» **Directions for this task**:
Convert each line of the items below into a numbered list, leaving out any blank lines.

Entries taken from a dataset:
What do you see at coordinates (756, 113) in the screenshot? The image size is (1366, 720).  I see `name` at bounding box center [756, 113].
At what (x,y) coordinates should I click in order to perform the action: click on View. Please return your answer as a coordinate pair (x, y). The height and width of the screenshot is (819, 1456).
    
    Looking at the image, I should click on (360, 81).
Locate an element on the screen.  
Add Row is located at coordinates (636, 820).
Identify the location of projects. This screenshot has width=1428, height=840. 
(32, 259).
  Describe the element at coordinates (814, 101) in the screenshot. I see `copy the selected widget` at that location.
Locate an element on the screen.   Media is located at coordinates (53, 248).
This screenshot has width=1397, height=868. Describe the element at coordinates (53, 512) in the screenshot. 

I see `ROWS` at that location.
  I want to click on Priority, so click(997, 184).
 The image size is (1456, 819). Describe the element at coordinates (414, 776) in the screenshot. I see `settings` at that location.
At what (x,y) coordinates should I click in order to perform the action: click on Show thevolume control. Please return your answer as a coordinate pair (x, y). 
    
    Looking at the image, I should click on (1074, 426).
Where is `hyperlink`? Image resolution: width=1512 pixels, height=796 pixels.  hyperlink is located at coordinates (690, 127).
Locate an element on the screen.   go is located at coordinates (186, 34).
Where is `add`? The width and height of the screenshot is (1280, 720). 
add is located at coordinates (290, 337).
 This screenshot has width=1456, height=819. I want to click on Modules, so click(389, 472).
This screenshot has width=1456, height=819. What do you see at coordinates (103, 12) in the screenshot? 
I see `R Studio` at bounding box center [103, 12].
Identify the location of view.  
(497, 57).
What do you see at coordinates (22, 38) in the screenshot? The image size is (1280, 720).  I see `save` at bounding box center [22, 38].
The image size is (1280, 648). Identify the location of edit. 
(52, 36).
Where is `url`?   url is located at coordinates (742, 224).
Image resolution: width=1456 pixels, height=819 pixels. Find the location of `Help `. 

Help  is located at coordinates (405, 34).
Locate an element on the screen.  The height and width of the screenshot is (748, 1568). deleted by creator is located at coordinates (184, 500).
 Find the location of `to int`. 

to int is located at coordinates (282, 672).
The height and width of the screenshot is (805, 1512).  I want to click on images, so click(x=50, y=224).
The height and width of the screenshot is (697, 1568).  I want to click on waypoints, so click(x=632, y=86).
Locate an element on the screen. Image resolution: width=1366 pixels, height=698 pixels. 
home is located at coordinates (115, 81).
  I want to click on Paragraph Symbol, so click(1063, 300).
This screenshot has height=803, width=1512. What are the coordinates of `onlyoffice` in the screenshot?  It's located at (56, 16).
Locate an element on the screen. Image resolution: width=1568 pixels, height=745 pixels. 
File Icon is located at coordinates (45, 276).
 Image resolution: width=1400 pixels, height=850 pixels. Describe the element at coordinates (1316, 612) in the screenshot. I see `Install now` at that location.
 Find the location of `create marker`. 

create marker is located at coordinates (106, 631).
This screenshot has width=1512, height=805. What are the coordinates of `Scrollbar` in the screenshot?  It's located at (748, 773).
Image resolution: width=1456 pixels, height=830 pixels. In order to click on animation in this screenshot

» **Response to this task**:
1. What do you see at coordinates (756, 113) in the screenshot? The image size is (1366, 720).  I see `name` at bounding box center [756, 113].
2. At what (x,y) coordinates should I click in order to perform the action: click on View. Please return your answer as a coordinate pair (x, y). The height and width of the screenshot is (819, 1456).
3.     Looking at the image, I should click on (360, 81).
4. Locate an element on the screen.  
5. Add Row is located at coordinates (636, 820).
6. Identify the location of projects. This screenshot has width=1428, height=840. 
7. (32, 259).
8.   Describe the element at coordinates (814, 101) in the screenshot. I see `copy the selected widget` at that location.
9. Locate an element on the screen.   Media is located at coordinates (53, 248).
10. This screenshot has width=1397, height=868. Describe the element at coordinates (53, 512) in the screenshot. 
11. I see `ROWS` at that location.
12.   I want to click on Priority, so click(997, 184).
13.  The image size is (1456, 819). Describe the element at coordinates (414, 776) in the screenshot. I see `settings` at that location.
14. At what (x,y) coordinates should I click in order to perform the action: click on Show thevolume control. Please return your answer as a coordinate pair (x, y). 
15.     Looking at the image, I should click on (1074, 426).
16. Where is `hyperlink`? Image resolution: width=1512 pixels, height=796 pixels.  hyperlink is located at coordinates (690, 127).
17. Locate an element on the screen.   go is located at coordinates (186, 34).
18. Where is `add`? The width and height of the screenshot is (1280, 720). 
19. add is located at coordinates (290, 337).
20.  This screenshot has width=1456, height=819. I want to click on Modules, so click(389, 472).
21. This screenshot has width=1456, height=819. What do you see at coordinates (103, 12) in the screenshot? 
22. I see `R Studio` at bounding box center [103, 12].
23. Identify the location of view.  
24. (497, 57).
25. What do you see at coordinates (22, 38) in the screenshot? The image size is (1280, 720).  I see `save` at bounding box center [22, 38].
26. The image size is (1280, 648). Identify the location of edit. 
27. (52, 36).
28. Where is `url`?   url is located at coordinates (742, 224).
29. Image resolution: width=1456 pixels, height=819 pixels. Find the location of `Help `. 
30. Help  is located at coordinates (405, 34).
31. Locate an element on the screen.  The height and width of the screenshot is (748, 1568). deleted by creator is located at coordinates (184, 500).
32.  Find the location of `to int`. 
33. to int is located at coordinates (282, 672).
34. The height and width of the screenshot is (805, 1512).  I want to click on images, so click(x=50, y=224).
35. The height and width of the screenshot is (697, 1568).  I want to click on waypoints, so click(x=632, y=86).
36. Locate an element on the screen. Image resolution: width=1366 pixels, height=698 pixels. 
37. home is located at coordinates (115, 81).
38.   I want to click on Paragraph Symbol, so click(1063, 300).
39. This screenshot has height=803, width=1512. What are the coordinates of `onlyoffice` in the screenshot?  It's located at (56, 16).
40. Locate an element on the screen. Image resolution: width=1568 pixels, height=745 pixels. 
41. File Icon is located at coordinates (45, 276).
42.  Image resolution: width=1400 pixels, height=850 pixels. Describe the element at coordinates (1316, 612) in the screenshot. I see `Install now` at that location.
43.  Find the location of `create marker`. 
44. create marker is located at coordinates (106, 631).
45. This screenshot has width=1512, height=805. What are the coordinates of `Scrollbar` in the screenshot?  It's located at (748, 773).
46. Image resolution: width=1456 pixels, height=830 pixels. In order to click on animation in this screenshot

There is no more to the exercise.